Python: No module named ‘pyspark’ Error

How to resolve No module named ‘pyspark’ Error in Jupyter notebook and any python editor? In python when you try to import PySpark library without installing or properly setting environment variables you would get ‘No module named ‘pyspark’ error’.

ModuleNotFoundError: No module named 'pyspark'

1. Install PySpark to resolve No module named ‘pyspark’ Error

Note that PySpark doesn’t come with Python installation hence it will not be available by default, in order to use, first you need to install pyspark by using pip or conda (if you are using anaconda) commands.

$ pip install pyspark

Even after successful installing Spark/PySpark on Linux/windows/mac, you may still have issues importing PySpark libraries in Python, below I have explained some possible ways to resolve the import issues.

Note: Do not use Python shell or Python command to run PySpark program.

2. Using findspark

Even after installing PySpark you are getting “No module named pyspark" in Python, this could be due to environment variables issues, you can solve this by installing and import findspark.

findspark library searches pyspark installation on the server and adds PySpark installation path to sys.path at runtime so that you can import PySpark modules.
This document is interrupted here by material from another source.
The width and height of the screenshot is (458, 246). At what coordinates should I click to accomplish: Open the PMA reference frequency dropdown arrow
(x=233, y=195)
In order to use first, you need to Install findspark using pip command.

pip install findspark 

Now run the below commands in sequence on Jupyter Notebook or in Python script.

import findspark

import pyspark
from pyspark.sql import SparkSession
spark = SparkSession.builder.master("local[1]").appName("").getOrCreate()
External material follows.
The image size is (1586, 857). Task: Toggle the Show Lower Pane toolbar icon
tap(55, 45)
3. Setting Environment Variables

To set PySpark environment variables, first, get the PySpark installation direction path by running the Python command pip show.

pip show pyspark

Now set the SPARK_HOME & PYTHONPATH according to your installation, For my articles, I run my PySpark programs in Linux, Mac and Windows hence I will show what configurations I have for each. After setting these, you should not see "No module named pyspark” while importing PySpark in Python.

3.1 Linux on Ubuntu

export SPARK_HOME=/Users/prabha/apps/spark-2.4.0-bin-hadoop2.7

Put these on .bashrc file and re-load the file by using source ~/.bashrc

3.2 Mac OS

On Mac I have Spark 2.4.0 version, hence the below variables.

export SPARK_HOME=/usr/local/Cellar/apache-spark/2.4.0
export PYTHONPATH=$SPARK_HOME/libexec/python:$SPARK_HOME/libexec/python/build:$PYTHONPATH

Put these on .bashrc file and re-load the file by using source ~/.bashrc

3.3 Windows PySpark environment

For my windows environment, I have the PySpark version spark-3.0.0-bin-hadoop2.7 so below are my environment variables. Set these on the Windows environment variables screen.

set SPARK_HOME=C:\apps\opt\spark-3.0.0-bin-hadoop2.7

If you have a different Spark version, use the version accordingly.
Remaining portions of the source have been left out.